Students in Gaza began the new school year on Sunday, but it is uncertain whether they will be able to finish the year uninterrupted owing to a financing issue at the UN’s Palestinian refugee agency.
The United Nations Relief and Works Agency for Palestine Refugees in the Near East (UNRWA) operates 288 schools in Palestinian territory, one of 700 it funds across the Middle East region, along with 140 medical facilities.
But it is short of nearly $200 million needed to pay for staff salaries and keep the services running until the end of 2023.
“We haven’t secured all the funding we need to ensure that our schools can remain operational until the end of this year, so we are working on securing the funds needed to keep schools in Gaza open,” said Thomas White, Gaza director of UNRWA’s affairs.
White said some donor countries would hold discussion about funding for UNRWA in September.
“In the event we don’t get the funding, it is 298,000 students who might not be going to school.
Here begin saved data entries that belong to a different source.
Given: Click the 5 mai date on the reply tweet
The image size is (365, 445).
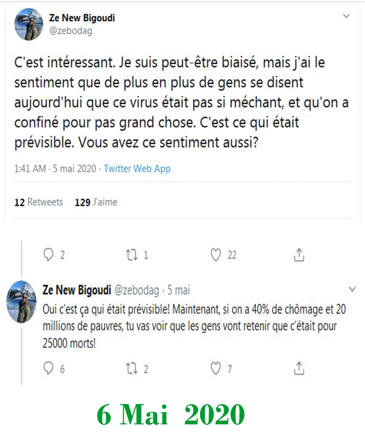Looking at the screenshot, I should tap(179, 290).
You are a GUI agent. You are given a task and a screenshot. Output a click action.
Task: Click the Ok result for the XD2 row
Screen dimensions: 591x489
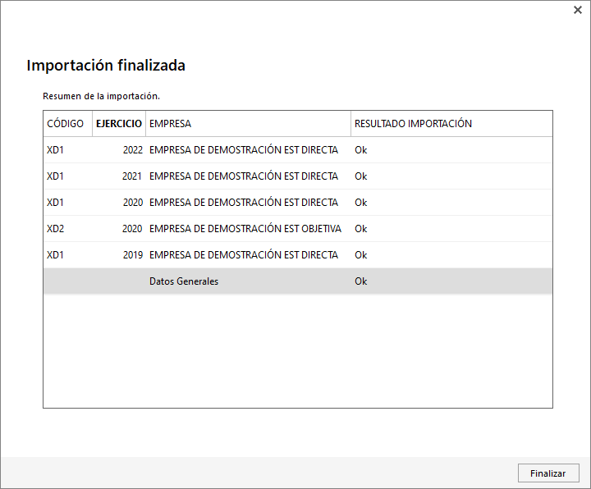pyautogui.click(x=360, y=229)
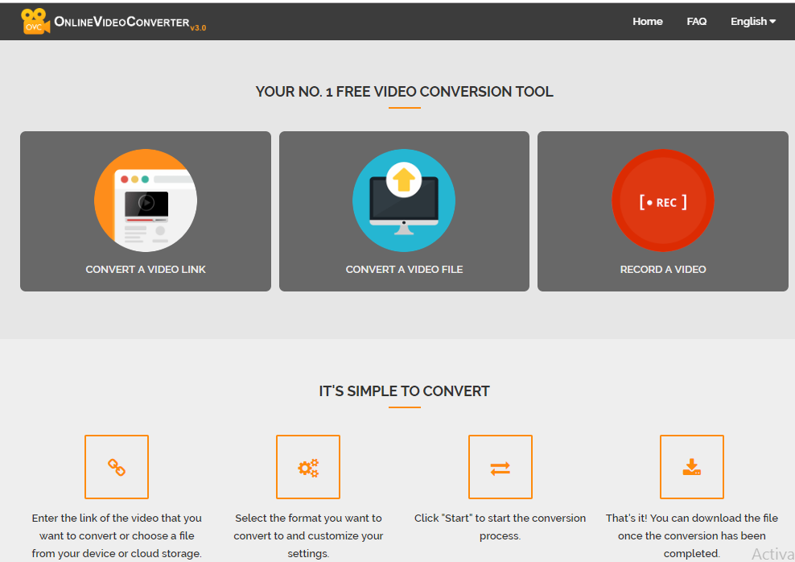The image size is (795, 562).
Task: Click the OnlineVideoConverter site title text
Action: 122,22
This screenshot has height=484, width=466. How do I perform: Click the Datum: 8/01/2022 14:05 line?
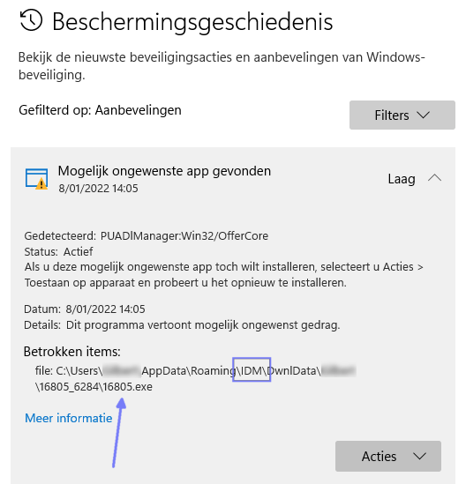[x=85, y=309]
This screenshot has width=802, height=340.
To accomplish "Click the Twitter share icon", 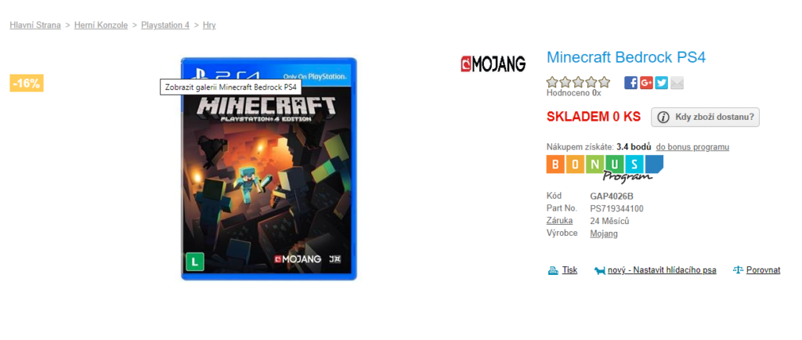I will 661,83.
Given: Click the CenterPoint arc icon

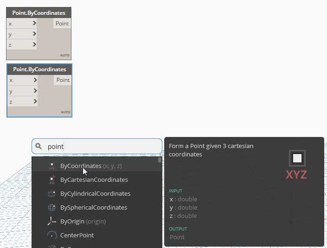Looking at the screenshot, I should point(51,235).
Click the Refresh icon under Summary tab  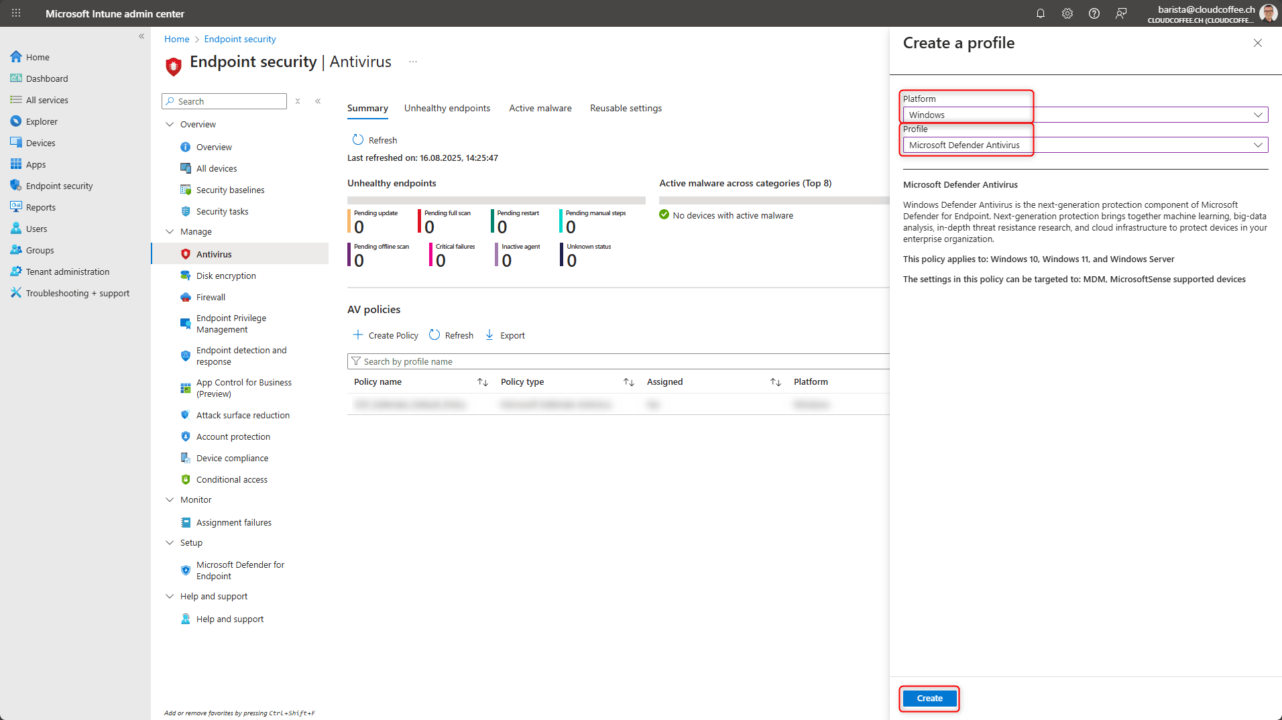pos(358,140)
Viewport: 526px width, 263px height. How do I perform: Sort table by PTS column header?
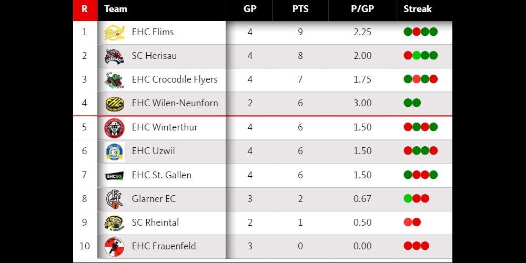(x=300, y=9)
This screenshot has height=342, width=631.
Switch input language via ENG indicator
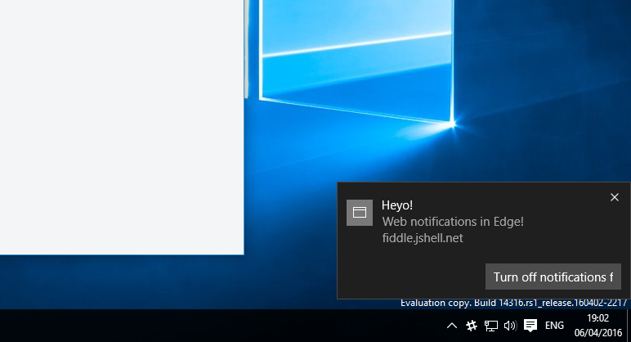[x=554, y=326]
In Gaza, it is 1.2 million people who may not have access to health care,” White told Reuters during a visit to one U.N.-run school in Gaza City.
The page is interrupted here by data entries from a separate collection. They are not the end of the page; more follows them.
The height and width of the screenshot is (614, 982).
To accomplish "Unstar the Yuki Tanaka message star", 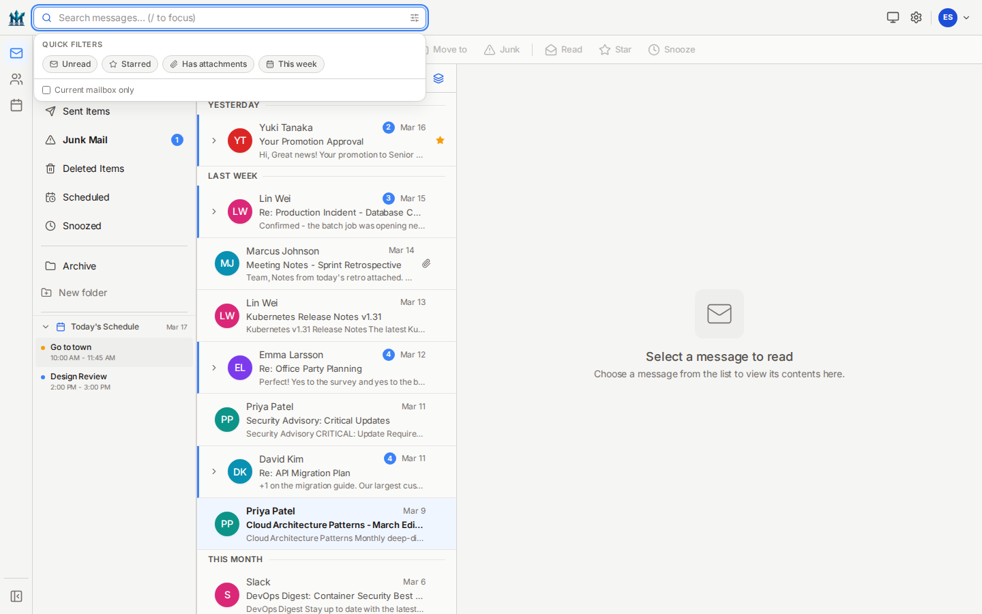I will 440,141.
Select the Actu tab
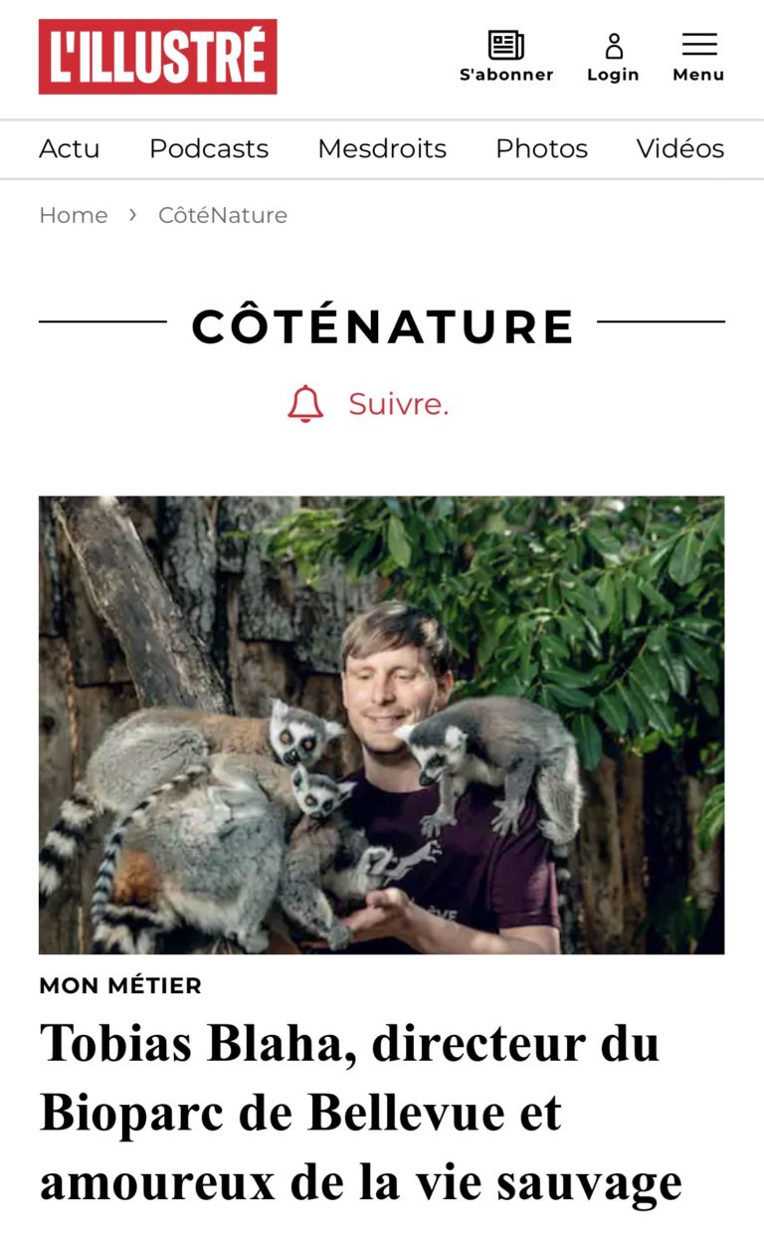The width and height of the screenshot is (764, 1240). tap(70, 148)
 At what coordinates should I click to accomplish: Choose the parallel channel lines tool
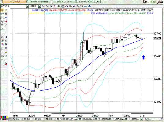pyautogui.click(x=2, y=21)
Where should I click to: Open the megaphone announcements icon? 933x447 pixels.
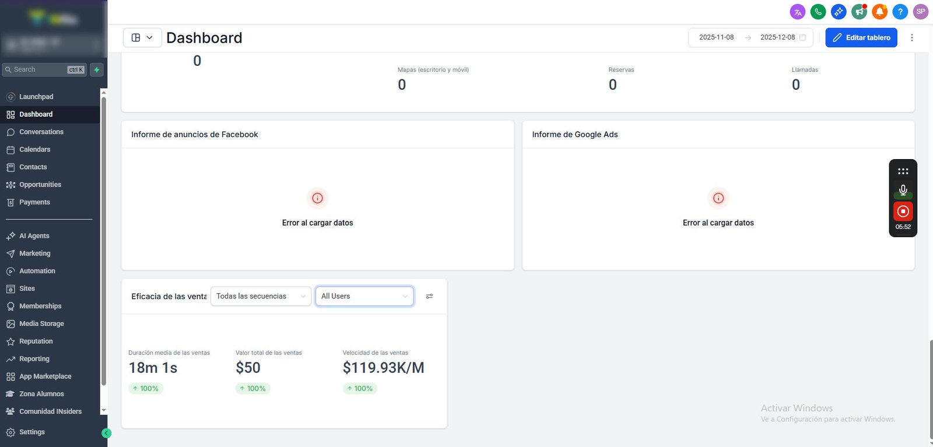point(860,12)
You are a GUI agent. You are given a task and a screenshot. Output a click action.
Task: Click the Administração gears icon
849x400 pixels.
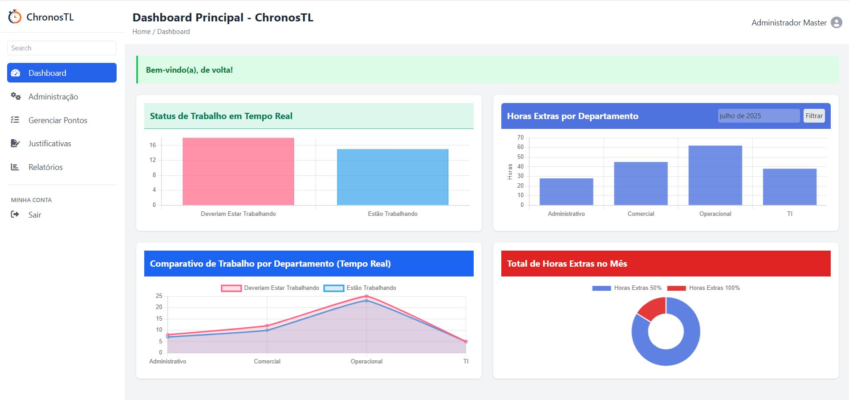[16, 96]
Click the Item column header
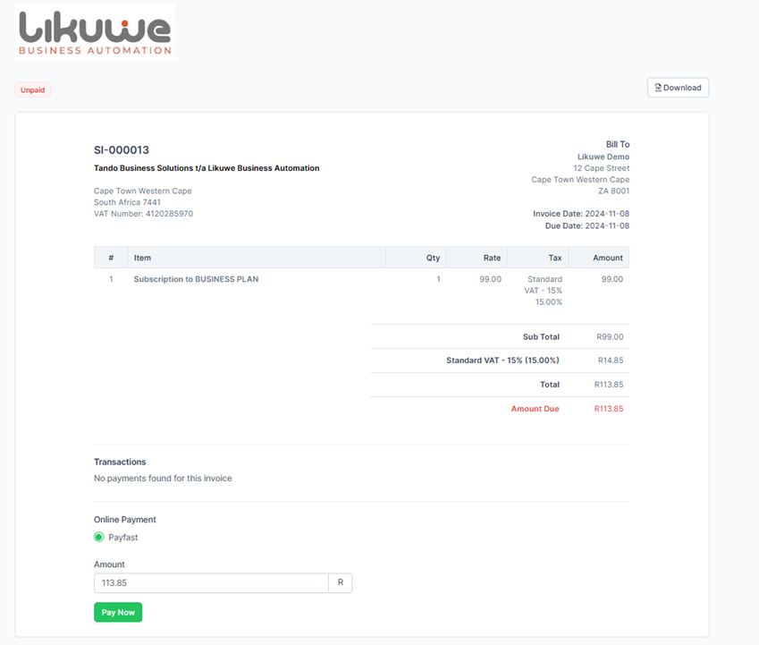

In addition to the $200 million to support its operational budget in the wider region, UNRWA also needs $75 million for food aid in Gaza.
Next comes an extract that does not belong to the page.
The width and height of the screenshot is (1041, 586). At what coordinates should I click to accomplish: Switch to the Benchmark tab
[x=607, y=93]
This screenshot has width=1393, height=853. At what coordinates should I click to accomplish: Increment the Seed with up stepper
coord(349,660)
Around two thirds of Gaza’s 2.3 million population are refugees, mainly the descendants of those who fled or had been forced to flee their hometowns and villages around the 1948 war which saw the birth of the state of Israel.
The UNRWA schools educate a little under half of Gaza’s young people, with around 300,000 students at government-run schools and others at privately owned schools.
In Nusseirat refugee camp in the central Gaza Strip, Palestinian refugee Sami Abu Mallouh, 47, said his family of 12 depended on UNRWA for education, medical treatment and food aid.
“Without UNRWA we are worth nothing,” Mallouh said.